Data Wrangling with Python – Intermediate

Python is known for its incredible versatility and simplicity in handling data, making it an excellent tool for data wrangling. This article will delve into the intermediate aspects of Python, such as file manipulation and reading CSV files. This guide assumes a basic knowledge of Python and Python syntax. If you need a refresher on Python basics, check out HODP’s Python for beginners guide.

File Input/Output (I/O)

File I/O operations are crucial in Python, especially when dealing with large amounts of data stored outside of Python, such as Excel spreadsheets. Python makes it easy to read and write files in different modes, making data manipulation efficient and straightforward.

Opening Files

To open a file in Python, we use the built-in open() function. open() takes two arguments, the file’s name (or path) and the mode in which we want to open the file.

Python provides different modes for opening a file. The common modes are:

  • 'r' for read-only.
  • 'w' for write-only.
  • 'a' for append.
  • 'x' for exclusive creation.

In addition to these modes, you can specify text mode ('t') or binary mode ('b'). By default, files are opened in text mode. After processing a file, we should always close it using the close() function to free up any resources associated with the file.

File Operations

Python provides several methods to read and write files. The read() function is used to read an entire file, and the write() function is used to write to a file. However, using the write mode will completely overwrite all existing data, so it’s often preferable to use the append mode when you want to add data to an existing file.

The tell() function returns the current position of the file pointer, and the seek() function changes the pointer position. This allows us to have control over where in the file we are reading or writing.

Python also provides the readlines() function, which returns a list of all lines in the file. But if you want to loop through every line in the file, you can loop through the file object directly. This makes handling large files more manageable.

Reading CSVs

Python provides inbuilt support to read and write CSV files through the csv module. This module has reader() and DictReader() functions that enable us to read CSV files conveniently.

:::::

### Required action A
Summarize the Python data wrangling guide in two sentences.
### Required action B
For each statement, say whether it agrees with the Python data wrangling guide, and quote the words that decide it: (i) Files are opened in binary mode unless specified otherwise. (ii) The seek() function changes the position of the file pointer. (iii) The csv module offers a DictReader() function.
The material after this guide is separate from it.

### Exercise data
:::::

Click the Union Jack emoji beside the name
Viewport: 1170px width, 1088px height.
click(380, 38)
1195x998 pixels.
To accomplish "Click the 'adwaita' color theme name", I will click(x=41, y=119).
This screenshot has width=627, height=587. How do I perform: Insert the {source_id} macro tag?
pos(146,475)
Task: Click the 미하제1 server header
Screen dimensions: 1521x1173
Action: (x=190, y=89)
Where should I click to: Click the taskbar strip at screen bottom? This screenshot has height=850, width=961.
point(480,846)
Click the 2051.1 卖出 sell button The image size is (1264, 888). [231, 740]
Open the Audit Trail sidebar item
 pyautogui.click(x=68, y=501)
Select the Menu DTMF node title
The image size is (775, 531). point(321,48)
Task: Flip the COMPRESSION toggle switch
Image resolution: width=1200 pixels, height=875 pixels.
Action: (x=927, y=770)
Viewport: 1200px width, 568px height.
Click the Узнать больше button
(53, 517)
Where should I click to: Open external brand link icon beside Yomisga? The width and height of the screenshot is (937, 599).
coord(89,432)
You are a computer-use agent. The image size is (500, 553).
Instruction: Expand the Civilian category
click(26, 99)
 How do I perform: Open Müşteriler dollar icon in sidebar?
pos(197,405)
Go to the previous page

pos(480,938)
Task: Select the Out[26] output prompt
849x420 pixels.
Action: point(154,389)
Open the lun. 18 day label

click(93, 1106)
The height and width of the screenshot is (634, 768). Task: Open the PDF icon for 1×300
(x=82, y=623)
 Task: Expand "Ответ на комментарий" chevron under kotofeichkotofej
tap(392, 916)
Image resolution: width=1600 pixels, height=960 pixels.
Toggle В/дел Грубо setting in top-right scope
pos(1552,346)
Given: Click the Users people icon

:::::

### Answer space A
The guide covers intermediate Python for data wrangling, explaining how the built-in open() function takes a file name and a mode such as 'r', 'w', 'a' or 'x', and how files should be closed with close() afterward. It describes reading and writing with read(), write() and readlines(), moving the file pointer with tell() and seek(), and reading CSV files through the csv module's reader() and DictReader() functions.

### Answer space B
(i) No: "By default, files are opened in text mode."
(ii) Yes: "the seek() function changes the pointer position."
(iii) Yes: "This module has reader() and DictReader() functions."